The Ganga rises in the Gangotri glacier in the Himalayas at an elevation of about 7,010 m in the Uttarkashi district of Uttarakhand.
The basin covers 11 States, viz., Uttarakhand, Uttar Pradesh, Madhya Pradesh, Rajasthan, Haryana, Himachal Pradesh, Chhattisgarh, Jharkhand, Bihar, West Bengal and Delhi.
The entire stretch of river Ganga (main stem) into three segments, as under:
A. Upper Ganga ≈ 294 km (Gaumukh to Haridwar): The River in the upper segment flows on steep and narrow bed, mostly rocks and boulders, carries cold water, is subjected to much less anthropogenic pollution, has highly sensitive and fragile ecosystem and biodiversity, and most importantly considered to have potential for harnessing hydropower.
B. Middle Ganga ≈ 1082 km (Haridwar to Varanasi): The River in the middle segment enters and flows in plains, meandering mostly on bed of fine sand, has wide river bed and flood plain, and most importantly modified through human interventions in terms of huge quantities of water diversion/abstraction and subjected to high degree of pollutant loads from domestic, industrial and agricultural activities.
C. Lower Ganga ≈ 1134 km (Varanasi to Ganga Sagar): The river in the third segment has experienced considerable changes in the sediment transport and deposition, causes wide spread flooding, undergoes frequent changes in her channel path, and most importantly is subjected to international disputes on flows and interventions made and/or are being carried out/planned.

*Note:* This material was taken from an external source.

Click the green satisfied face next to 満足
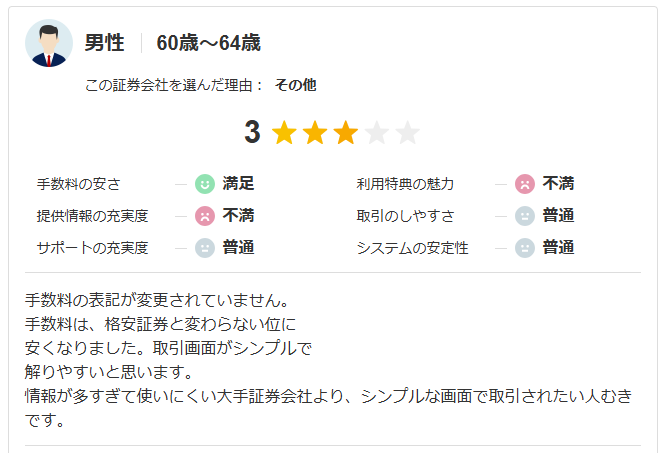 coord(204,184)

Sedimentation in Ganga River Basin
Erosion, sediment transport and siltation are very complex phenomena and their estimation has inherent limitations and uncertainties. This is truer in case of large river Ganga, which exhibits large geomorphic diversity as one travels from Haridwar to Farakka.
Sedimentation in rivers has increased due to rapid urbanisation in flood plains, encroachment of river beds, changes due to human activity, and deforestation in catchment area of rivers.

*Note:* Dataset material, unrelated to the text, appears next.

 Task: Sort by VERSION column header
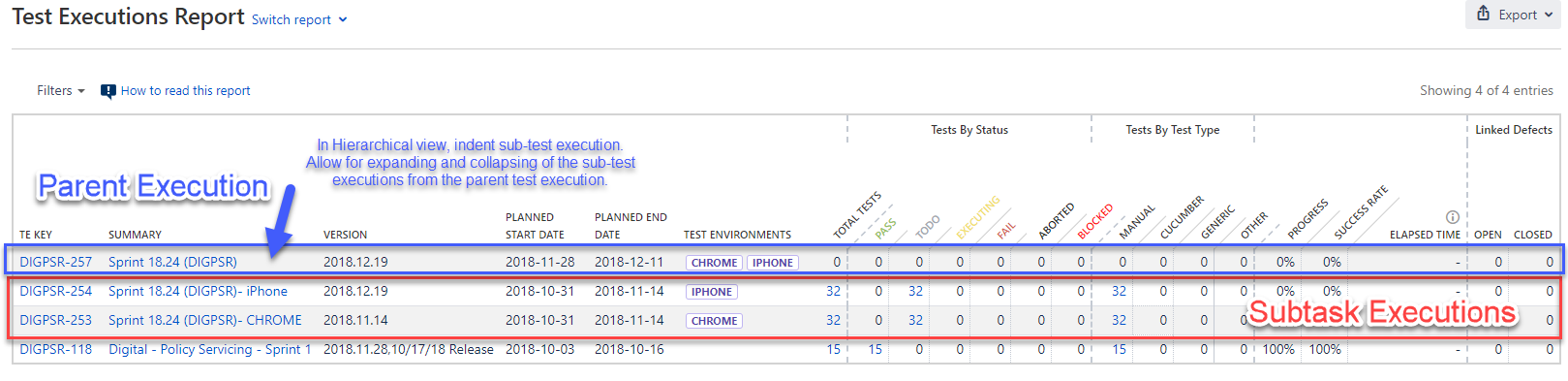[x=345, y=235]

Dams or barrages constructed on rivers also alter the equilibrium of flow of water and sediment in rivers.
Principles for sediment management
Essential principles to be followed for sediment management include:
(i) making sediment management a part of integrated river basin management, and
(ii) evidence based removal of silt, using best practices to minimise damage to the river flow.
1. Which of the following are the effects of Sediment on the Aquatic Environment?
1. Loss of coral reef communities
2. Changes in fish migration
3. Nutrient balance changes which results in turbidity
a) 1 and 2
b) 2 and 3
c) 1 and 3
Exp: The environmental impacts of sedimentation include the following: loss of important or sensitive aquatic habitat, decrease in fishery resources, loss of recreation attributes, loss of coral reef communities, human health concerns, changes in fish migration, increases in erosion, loss of wetlands, nutrient balance changes, circulation changes, increases in turbidity , loss of submerged vegetation, and coastline alteration.